[Start of section]
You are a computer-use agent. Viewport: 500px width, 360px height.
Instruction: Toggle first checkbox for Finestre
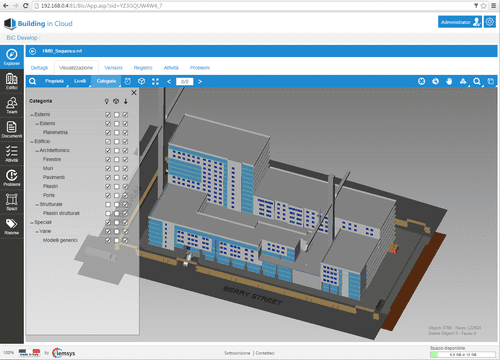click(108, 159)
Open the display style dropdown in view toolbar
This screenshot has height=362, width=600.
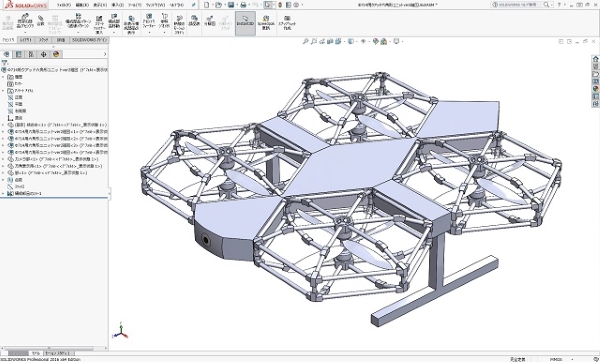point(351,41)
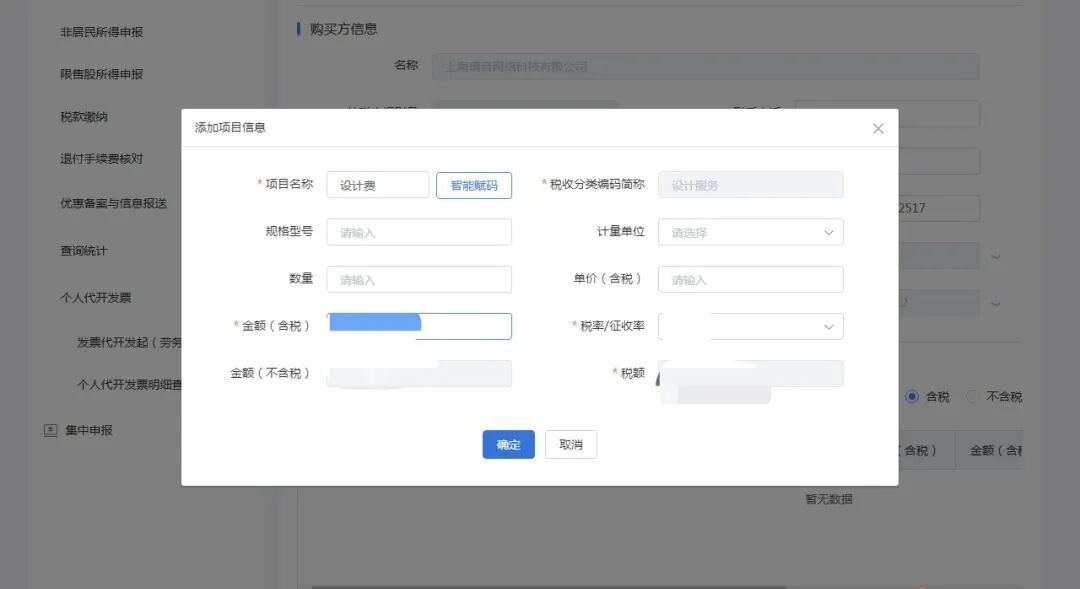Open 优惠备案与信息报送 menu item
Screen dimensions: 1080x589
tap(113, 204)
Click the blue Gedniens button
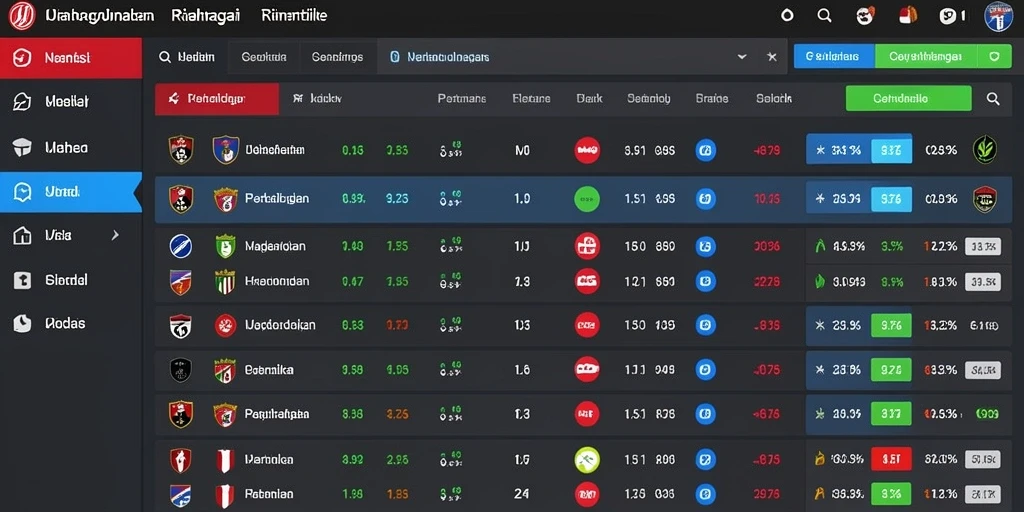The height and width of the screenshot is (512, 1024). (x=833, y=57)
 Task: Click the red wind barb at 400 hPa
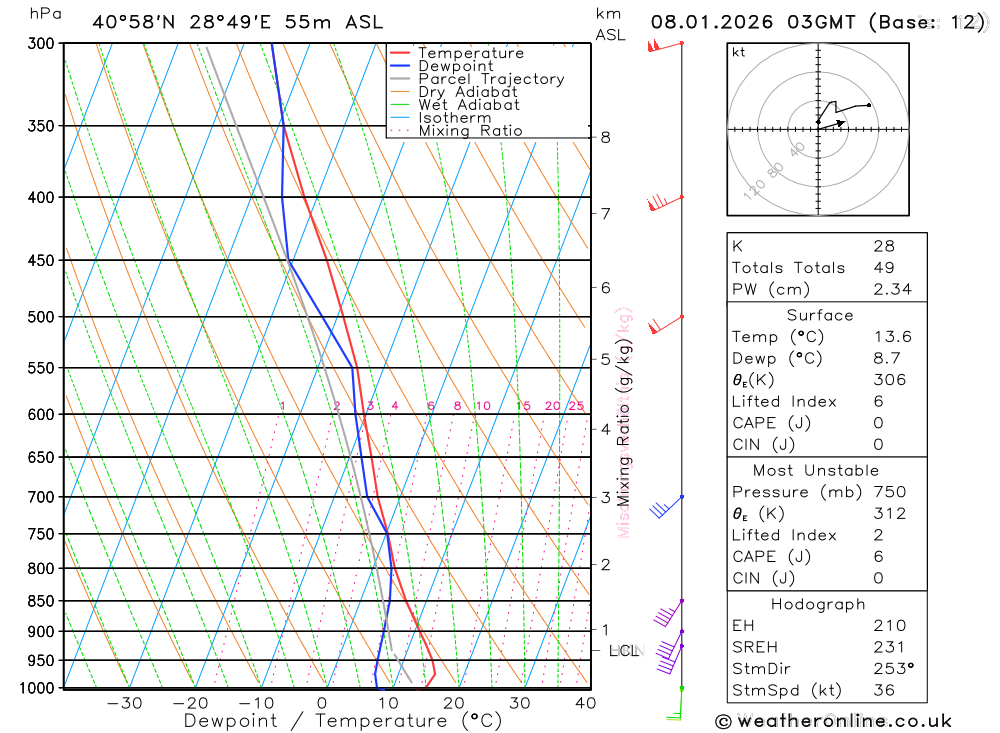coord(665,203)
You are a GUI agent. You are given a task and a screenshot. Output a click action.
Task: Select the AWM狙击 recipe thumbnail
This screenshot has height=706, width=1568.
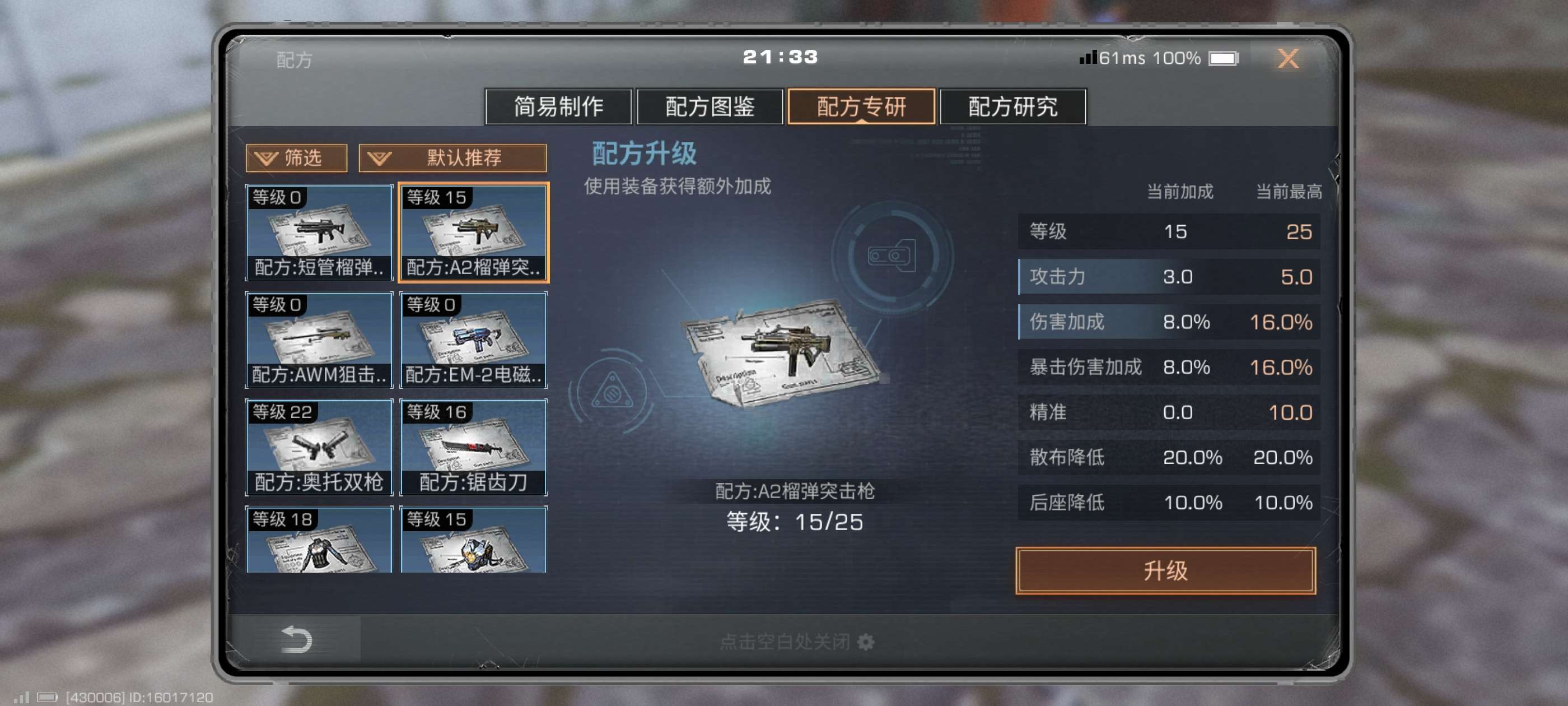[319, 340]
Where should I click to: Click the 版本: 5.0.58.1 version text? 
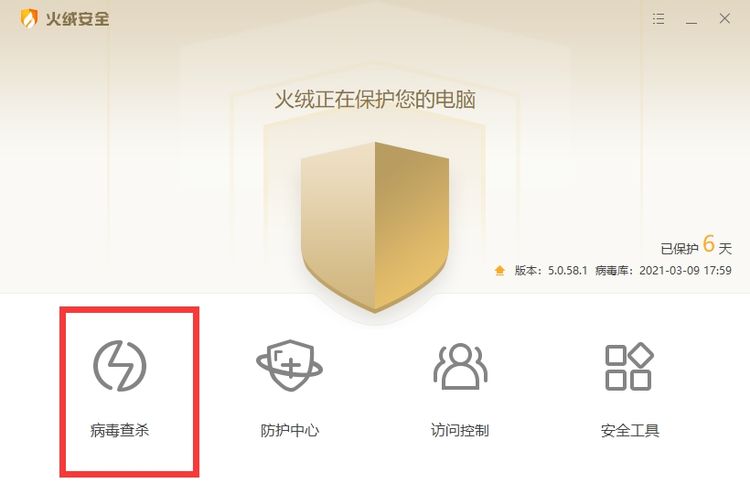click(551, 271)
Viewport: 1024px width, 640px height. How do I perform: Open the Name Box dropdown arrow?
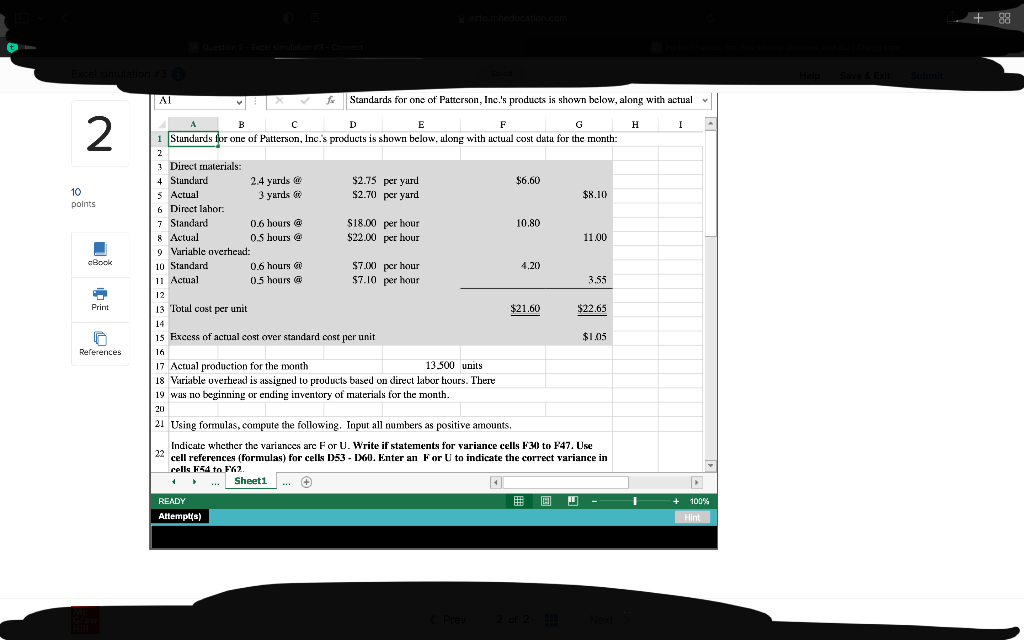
[End of section]
| PROBLEM TO SOLVE |
Filter the listing above for the string "dropdown" and copy every matching line.

| TASK ANSWER |
Open the display style dropdown in view toolbar
Viewport: 1024px width, 640px height. How do I perform: Open the Name Box dropdown arrow?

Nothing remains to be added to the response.